Back to the rotary encoders from sparkfun. Some sample code is here:
The sample code worked out of the box, now to modify it to read three encoders.
It makes use of port manipulation to read all the input simultaneously. This page helped http://www.arduino.cc/en/Reference/PortManipulation
Got the three encoder code working, I made a separate post for it so I could include it in the blog, look for it.
I rewrote the code so it made sense to me, the example took a lot of head scratching.
Attached the three encoders to the machine temporarily, and it is working great. Stepped over and back and it returns to the same position. No worries about he rotary encoders missing steps.

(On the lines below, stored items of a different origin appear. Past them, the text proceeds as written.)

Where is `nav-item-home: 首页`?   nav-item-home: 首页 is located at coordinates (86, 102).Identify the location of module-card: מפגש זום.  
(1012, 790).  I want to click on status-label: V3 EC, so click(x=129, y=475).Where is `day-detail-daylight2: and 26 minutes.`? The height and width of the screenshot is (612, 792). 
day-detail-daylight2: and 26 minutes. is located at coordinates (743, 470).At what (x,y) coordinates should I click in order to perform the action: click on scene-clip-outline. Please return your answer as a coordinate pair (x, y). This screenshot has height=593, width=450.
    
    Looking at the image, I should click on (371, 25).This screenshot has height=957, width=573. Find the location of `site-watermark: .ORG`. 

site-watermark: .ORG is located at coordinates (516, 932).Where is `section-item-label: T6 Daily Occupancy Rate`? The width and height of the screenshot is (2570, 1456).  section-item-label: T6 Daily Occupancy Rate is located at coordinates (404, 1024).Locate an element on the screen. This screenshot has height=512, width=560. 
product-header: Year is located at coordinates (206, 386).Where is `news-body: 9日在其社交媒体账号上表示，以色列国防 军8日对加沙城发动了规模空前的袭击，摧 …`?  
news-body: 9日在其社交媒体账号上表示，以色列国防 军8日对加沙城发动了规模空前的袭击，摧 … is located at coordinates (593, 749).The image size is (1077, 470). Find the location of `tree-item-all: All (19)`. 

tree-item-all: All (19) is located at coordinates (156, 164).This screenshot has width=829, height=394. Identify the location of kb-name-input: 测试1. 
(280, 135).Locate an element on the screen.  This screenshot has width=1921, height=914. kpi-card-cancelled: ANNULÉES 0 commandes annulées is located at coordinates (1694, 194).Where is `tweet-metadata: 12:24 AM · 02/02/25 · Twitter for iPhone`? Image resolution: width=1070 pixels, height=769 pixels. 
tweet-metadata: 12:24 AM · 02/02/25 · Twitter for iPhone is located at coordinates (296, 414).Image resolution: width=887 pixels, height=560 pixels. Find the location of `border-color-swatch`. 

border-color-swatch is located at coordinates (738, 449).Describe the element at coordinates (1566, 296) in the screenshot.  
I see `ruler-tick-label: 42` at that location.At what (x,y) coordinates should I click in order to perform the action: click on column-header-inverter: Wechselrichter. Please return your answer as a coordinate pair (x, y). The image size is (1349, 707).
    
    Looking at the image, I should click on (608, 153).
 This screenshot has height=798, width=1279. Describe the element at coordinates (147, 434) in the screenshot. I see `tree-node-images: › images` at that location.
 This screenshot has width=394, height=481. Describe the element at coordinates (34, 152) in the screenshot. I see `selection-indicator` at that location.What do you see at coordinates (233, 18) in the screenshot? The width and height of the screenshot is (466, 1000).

found some small limit switches for <$2 a piece. The plan is to use them to interrupt the jumper wire on the PC power supply, thereby killing power if the stage is going to hit the walls. I was advised by a friend that it can be a pain to unstick yourself if you have killed the motor power, but I will turn the stage back by hand if this happens.
WRITING THE CODE
Now I have moved on to coding. Plan is to write or borrow a simple Gcode interpreter than can run on the Arduino. I found this page, making a note:
I hope to be able to use some open source software for the graphics. Looks like the defacto is EMC2. EMC2 is open source CNC software at http://www.linuxcnc.org/content/view/11/10/lang,en/. I will have to use Linux ubuntu for this, but since it probably would be best to use a dedicated PC, Linux is a good choice because I can use an old PC knocking about. Had hoped to use windows to be able to make visual basic widgets. I'll come back to that later. I may need to write some layer of code between the serial ports and the EMC2, since it wants to drive a parallel port and do all the thinking. "G-code" is the format for the commands that EMC2 produces.